House Speaker John Boehner said his upcoming trip to Israel is no “victory lap” to celebrate Prime Minister Benjamin Netanyahu’s re-election — and that it was planned months ago, before the Israeli election.
The Ohio Republican will travel to Israel this week, while Congress is on recess. He said his plans were made before the rift between Netanyahu and President Barack Obama over how to deal with Iran and Palestine burst into the open.
“There are serious issues and activities going on in the Middle East and I think it’s critically important for members of Congress to hear from foreign leaders, other governments, other parts of their government, to get a real handle on the challenges that we face there,” Boehner told CNN’s Dana Bash on “State of the Union” Sunday.

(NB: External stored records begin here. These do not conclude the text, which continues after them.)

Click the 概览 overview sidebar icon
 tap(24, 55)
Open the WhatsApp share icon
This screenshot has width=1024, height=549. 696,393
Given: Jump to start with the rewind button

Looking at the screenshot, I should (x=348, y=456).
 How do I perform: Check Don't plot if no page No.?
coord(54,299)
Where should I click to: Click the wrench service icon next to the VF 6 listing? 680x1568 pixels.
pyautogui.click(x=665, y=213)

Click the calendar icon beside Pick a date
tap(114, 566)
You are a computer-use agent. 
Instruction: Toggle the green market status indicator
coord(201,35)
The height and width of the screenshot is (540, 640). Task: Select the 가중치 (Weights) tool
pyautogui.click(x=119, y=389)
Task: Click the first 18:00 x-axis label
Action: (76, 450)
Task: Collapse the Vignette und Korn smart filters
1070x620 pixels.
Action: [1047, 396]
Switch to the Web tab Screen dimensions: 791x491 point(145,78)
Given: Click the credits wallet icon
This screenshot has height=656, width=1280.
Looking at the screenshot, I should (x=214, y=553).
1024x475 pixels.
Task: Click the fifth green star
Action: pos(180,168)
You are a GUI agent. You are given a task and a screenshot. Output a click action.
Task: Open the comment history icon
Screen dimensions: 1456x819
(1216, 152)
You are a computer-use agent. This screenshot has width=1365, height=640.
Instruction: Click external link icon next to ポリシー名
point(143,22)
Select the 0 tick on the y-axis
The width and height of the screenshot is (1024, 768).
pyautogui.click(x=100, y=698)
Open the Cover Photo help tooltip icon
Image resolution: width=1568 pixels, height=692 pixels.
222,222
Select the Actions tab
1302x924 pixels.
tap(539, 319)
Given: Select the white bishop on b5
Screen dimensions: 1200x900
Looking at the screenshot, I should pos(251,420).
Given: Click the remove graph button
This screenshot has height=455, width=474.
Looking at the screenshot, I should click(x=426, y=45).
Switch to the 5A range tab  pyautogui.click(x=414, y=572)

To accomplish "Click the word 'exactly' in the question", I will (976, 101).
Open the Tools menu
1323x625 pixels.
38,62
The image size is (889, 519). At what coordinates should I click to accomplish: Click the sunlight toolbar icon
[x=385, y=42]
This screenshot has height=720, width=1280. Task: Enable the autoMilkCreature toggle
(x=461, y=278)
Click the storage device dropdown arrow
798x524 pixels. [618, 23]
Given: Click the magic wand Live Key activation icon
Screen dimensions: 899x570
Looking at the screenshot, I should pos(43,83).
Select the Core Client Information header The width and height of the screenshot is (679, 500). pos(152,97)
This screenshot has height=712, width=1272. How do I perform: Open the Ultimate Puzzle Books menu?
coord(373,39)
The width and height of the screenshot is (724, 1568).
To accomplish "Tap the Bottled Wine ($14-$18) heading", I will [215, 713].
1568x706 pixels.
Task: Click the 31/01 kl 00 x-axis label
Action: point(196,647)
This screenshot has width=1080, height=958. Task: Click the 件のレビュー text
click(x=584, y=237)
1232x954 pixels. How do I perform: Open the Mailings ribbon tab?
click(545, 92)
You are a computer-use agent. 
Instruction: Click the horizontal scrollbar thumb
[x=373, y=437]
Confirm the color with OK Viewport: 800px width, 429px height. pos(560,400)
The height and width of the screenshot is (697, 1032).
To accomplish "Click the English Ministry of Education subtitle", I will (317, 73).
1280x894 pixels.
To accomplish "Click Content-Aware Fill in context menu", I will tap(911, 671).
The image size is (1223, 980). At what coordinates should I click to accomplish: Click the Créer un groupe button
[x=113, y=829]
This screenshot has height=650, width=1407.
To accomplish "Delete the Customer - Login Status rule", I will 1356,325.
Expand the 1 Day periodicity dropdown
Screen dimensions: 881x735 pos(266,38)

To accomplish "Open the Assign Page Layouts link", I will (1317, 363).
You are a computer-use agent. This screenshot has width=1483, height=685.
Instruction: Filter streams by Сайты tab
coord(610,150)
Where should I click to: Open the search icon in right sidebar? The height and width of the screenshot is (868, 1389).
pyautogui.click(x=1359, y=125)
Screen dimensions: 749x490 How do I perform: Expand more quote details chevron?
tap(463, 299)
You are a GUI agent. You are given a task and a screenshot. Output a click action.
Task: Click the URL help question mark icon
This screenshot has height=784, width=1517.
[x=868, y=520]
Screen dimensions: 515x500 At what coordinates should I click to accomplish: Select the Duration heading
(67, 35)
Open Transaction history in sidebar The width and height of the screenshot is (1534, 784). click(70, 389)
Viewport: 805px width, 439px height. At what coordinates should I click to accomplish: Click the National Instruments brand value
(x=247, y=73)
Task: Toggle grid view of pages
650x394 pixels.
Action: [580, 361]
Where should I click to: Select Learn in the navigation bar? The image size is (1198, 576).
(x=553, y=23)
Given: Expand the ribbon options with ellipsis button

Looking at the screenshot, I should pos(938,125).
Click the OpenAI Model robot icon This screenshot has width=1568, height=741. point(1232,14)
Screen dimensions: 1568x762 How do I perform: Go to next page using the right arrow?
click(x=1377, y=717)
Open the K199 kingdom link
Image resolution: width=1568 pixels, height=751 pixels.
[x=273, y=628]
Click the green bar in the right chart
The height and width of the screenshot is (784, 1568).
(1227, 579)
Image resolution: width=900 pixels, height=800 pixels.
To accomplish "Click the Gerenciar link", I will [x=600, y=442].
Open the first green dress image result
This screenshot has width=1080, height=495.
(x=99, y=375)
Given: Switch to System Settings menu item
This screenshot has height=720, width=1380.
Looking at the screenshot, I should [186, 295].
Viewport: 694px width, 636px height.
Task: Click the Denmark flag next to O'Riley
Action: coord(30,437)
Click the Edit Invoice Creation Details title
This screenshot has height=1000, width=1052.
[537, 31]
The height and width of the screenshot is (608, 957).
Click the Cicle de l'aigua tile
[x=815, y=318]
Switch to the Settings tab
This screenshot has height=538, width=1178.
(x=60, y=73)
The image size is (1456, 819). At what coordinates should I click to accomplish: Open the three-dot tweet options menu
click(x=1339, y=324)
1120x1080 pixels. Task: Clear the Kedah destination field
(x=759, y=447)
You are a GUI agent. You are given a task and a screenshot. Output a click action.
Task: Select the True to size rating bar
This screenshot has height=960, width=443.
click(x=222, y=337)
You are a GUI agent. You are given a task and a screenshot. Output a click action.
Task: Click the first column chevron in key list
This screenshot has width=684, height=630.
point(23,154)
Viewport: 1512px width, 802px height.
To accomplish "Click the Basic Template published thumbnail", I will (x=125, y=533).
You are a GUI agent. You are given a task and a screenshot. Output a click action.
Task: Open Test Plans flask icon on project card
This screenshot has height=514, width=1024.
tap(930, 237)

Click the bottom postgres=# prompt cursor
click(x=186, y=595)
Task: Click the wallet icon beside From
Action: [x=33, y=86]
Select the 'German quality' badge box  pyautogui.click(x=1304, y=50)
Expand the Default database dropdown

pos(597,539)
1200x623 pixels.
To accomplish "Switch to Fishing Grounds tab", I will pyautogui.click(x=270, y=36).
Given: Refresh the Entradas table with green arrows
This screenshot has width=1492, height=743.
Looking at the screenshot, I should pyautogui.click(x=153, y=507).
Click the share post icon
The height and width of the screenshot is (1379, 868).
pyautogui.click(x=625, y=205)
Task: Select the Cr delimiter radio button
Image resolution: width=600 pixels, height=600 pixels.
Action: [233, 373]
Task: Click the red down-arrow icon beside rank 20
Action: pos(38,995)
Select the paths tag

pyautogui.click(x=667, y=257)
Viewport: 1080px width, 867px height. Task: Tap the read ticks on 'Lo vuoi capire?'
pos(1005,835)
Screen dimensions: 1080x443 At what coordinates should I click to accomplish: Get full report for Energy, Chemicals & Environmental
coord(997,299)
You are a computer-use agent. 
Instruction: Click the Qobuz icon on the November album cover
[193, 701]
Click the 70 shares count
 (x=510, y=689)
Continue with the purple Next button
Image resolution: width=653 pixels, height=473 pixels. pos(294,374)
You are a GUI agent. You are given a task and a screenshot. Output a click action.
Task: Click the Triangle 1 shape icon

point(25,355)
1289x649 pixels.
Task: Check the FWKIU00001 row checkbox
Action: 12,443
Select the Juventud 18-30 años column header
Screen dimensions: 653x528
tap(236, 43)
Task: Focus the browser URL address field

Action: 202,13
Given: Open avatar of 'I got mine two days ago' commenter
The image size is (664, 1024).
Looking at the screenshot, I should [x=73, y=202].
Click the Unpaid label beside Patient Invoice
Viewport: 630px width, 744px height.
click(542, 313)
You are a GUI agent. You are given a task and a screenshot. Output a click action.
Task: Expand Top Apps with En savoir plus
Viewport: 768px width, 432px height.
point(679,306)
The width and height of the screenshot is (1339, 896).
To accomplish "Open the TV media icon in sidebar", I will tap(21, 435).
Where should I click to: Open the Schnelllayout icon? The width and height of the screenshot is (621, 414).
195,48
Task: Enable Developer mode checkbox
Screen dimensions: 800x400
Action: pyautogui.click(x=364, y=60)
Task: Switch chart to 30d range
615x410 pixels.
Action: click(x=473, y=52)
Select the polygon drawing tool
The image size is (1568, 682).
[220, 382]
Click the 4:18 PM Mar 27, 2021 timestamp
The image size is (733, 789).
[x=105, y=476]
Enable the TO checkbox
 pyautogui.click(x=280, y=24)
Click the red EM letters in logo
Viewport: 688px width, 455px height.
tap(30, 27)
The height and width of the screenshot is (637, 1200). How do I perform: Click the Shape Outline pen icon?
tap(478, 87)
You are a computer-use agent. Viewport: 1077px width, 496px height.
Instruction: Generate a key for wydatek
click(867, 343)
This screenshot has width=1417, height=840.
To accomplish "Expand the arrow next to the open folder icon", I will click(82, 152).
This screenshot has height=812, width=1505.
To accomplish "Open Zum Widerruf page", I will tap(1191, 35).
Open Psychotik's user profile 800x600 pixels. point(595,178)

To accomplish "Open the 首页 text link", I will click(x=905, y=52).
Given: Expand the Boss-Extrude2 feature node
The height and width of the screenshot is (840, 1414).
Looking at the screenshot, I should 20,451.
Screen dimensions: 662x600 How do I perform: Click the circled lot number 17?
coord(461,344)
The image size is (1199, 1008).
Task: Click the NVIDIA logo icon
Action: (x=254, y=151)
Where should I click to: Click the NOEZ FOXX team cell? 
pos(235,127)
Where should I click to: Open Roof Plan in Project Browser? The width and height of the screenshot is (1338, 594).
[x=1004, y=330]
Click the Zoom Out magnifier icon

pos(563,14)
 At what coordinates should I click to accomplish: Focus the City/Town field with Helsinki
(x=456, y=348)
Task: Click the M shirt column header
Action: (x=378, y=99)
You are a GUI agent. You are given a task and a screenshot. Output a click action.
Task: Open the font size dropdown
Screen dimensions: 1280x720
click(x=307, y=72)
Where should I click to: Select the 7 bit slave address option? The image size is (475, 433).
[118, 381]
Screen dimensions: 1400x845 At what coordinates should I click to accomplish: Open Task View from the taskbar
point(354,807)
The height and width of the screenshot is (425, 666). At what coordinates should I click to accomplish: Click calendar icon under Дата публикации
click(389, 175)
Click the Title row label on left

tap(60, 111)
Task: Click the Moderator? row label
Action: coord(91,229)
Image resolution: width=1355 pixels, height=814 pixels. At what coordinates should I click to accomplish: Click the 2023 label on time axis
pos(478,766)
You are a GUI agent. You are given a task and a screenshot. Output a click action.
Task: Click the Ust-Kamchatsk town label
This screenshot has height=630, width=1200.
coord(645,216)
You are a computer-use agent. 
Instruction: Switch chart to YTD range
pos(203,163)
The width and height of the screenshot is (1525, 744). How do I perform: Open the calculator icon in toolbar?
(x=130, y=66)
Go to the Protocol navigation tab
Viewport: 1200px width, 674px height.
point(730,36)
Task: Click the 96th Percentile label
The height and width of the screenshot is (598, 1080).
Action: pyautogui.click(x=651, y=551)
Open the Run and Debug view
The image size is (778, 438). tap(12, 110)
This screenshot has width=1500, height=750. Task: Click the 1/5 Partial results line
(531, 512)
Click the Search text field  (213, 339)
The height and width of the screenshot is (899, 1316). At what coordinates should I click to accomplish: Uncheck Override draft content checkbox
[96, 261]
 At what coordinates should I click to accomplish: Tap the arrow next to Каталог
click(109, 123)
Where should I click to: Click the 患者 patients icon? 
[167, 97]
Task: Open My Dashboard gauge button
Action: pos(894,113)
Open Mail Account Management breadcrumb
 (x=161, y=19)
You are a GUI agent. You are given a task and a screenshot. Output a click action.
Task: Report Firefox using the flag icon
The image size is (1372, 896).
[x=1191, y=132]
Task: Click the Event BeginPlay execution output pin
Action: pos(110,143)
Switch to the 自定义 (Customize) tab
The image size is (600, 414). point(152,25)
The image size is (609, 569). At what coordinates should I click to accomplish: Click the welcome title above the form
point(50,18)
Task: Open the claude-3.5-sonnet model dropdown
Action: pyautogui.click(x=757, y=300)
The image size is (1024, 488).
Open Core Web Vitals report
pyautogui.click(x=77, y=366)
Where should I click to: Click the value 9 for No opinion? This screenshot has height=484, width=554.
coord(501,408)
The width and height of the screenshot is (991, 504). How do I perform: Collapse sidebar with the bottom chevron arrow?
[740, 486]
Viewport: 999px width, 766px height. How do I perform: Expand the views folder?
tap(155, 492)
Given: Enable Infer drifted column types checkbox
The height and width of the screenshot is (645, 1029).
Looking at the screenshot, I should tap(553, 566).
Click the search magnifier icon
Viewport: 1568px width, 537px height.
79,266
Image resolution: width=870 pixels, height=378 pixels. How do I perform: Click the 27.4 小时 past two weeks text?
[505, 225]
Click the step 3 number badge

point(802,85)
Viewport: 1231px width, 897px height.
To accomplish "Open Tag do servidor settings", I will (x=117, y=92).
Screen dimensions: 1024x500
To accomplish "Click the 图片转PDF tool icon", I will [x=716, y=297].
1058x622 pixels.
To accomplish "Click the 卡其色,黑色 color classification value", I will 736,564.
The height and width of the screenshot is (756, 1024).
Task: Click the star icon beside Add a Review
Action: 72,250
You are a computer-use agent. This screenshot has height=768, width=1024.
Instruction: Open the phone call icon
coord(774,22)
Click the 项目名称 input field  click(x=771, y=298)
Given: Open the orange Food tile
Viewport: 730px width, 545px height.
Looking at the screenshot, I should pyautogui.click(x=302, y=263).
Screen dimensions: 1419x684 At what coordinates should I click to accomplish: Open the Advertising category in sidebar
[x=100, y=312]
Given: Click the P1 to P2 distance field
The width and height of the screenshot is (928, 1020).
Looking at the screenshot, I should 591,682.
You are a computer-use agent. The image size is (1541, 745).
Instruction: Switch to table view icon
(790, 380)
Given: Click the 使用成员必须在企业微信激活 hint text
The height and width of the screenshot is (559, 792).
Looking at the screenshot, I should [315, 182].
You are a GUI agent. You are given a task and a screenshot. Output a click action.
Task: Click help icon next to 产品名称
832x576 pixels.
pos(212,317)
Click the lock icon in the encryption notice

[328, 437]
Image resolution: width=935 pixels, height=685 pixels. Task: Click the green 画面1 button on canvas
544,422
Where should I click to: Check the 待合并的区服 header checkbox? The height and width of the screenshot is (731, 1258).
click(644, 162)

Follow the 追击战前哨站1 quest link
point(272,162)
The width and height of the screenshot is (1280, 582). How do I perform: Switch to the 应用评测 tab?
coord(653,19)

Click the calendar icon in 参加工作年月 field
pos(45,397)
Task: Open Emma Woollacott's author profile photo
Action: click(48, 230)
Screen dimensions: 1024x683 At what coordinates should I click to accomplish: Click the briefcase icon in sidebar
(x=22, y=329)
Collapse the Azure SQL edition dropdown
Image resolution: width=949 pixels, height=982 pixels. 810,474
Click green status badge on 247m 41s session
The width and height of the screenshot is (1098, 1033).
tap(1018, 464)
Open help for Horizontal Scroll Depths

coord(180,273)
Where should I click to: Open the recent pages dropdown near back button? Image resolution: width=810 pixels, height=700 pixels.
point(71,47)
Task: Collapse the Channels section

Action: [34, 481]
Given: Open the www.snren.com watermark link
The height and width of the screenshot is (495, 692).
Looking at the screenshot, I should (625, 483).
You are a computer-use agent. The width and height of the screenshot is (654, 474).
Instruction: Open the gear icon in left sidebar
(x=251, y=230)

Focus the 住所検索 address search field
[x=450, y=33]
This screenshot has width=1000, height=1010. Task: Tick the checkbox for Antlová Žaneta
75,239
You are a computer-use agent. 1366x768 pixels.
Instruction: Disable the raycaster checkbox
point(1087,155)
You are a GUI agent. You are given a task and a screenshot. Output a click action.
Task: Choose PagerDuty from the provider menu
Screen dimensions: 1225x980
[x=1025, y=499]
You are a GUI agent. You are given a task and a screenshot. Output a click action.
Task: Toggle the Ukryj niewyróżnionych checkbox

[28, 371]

Republicans are using the congressional recess to visit Israel. Senate Majority Leader Mitch McConnell, R-Kentucky, was there Sunday, and met with Netanyahu.
Boehner said Netanyahu — who’s been lambasted by Obama for his comments in the lead-up to Israel’s election that a two-state solution to Israel and Palestine’s divide is impossible — didn’t cross any lines.
“Well, he doesn’t have a partner,” Boehner said. “How do you have a two-state solution when you don’t have a partner in that solution, when you don’t have a partner for peace, when you’ve got a — when the other state is vowing to wipe you off the face of the earth?”
And he promised to move “very” quickly toward imposing steep new sanctions on Iran if Obama doesn’t strike a deal with the country to avert its nuclear ambitions — a deal that Netanyahu opposed during a high-profile speech to Congress during an early-March trip to Washington.
Boehner also defended Netanyahu from criticism from Obama and the White House that has mounted over the last month.
“I think the animosity exhibited by our administration toward the prime minister of Israel is reprehensible,” Boehner said. “And I think that the pressure that they’ve put on him over the last four or five years have frankly pushed him to the point where he had to speak up.”
“I don’t blame him at all for speaking up,” he said.